* _Task instructions_
I need an exact copy of the lines from the one containing "194x202 pixels." through the end of the records, without any pictures.

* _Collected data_
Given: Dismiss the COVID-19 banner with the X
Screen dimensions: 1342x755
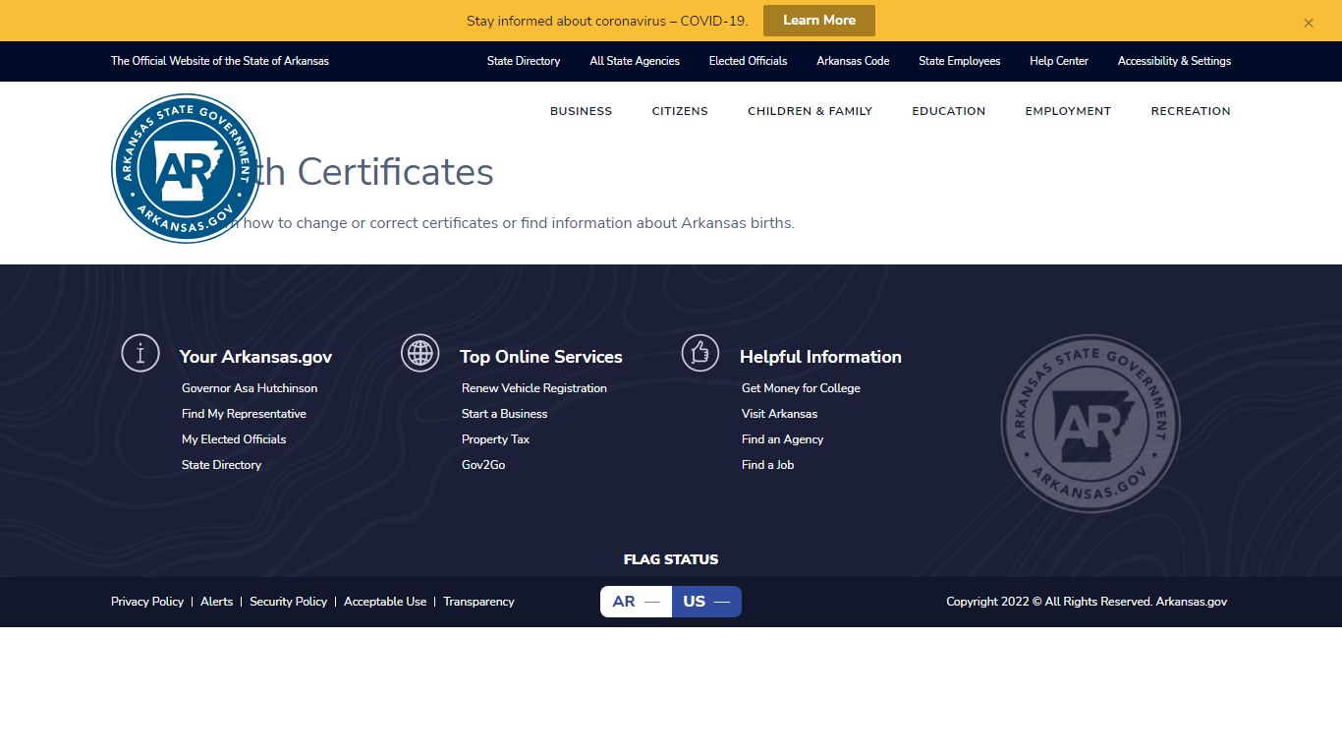Looking at the screenshot, I should 1309,23.
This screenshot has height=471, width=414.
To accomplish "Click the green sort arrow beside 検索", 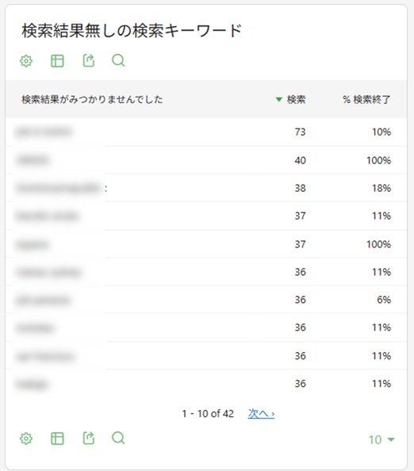I will click(x=279, y=99).
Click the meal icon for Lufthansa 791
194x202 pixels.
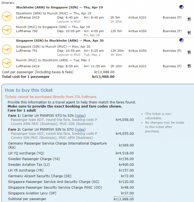pyautogui.click(x=189, y=53)
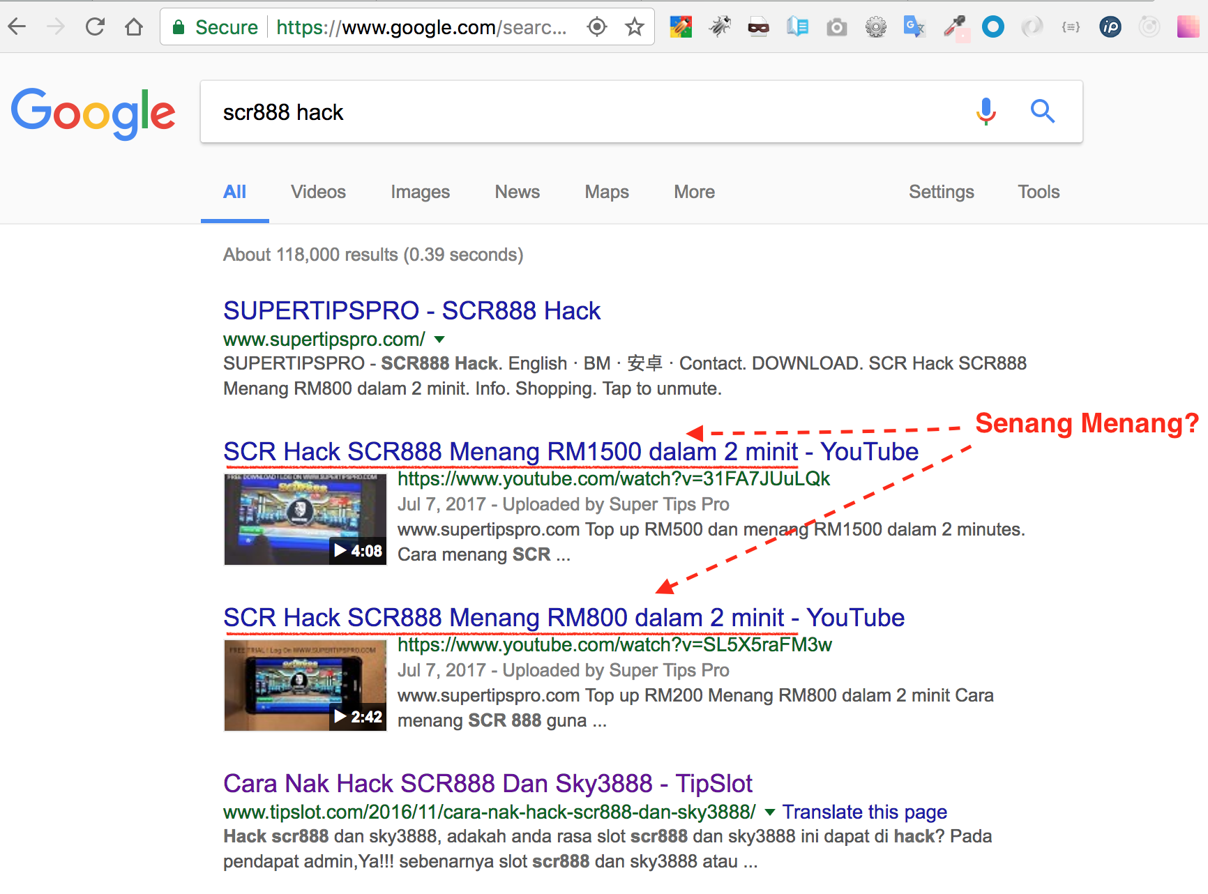Go to the browser home page
This screenshot has height=894, width=1208.
point(134,27)
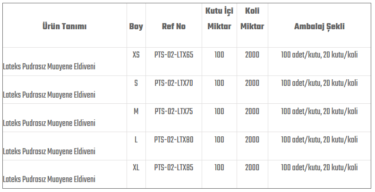The height and width of the screenshot is (192, 375).
Task: Click the "Boy" column header
Action: (x=136, y=26)
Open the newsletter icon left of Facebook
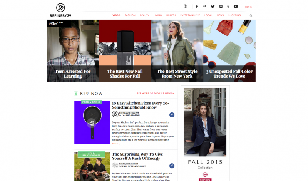Image resolution: width=308 pixels, height=181 pixels. coord(186,7)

* _Answer below_
194x202 pixels.
pyautogui.click(x=189, y=53)
Go to the browser home page
This screenshot has height=894, width=1208.
point(134,27)
The height and width of the screenshot is (192, 375).
Task: Click the "Boy" column header
Action: (x=136, y=26)
Open the newsletter icon left of Facebook
Image resolution: width=308 pixels, height=181 pixels. coord(186,7)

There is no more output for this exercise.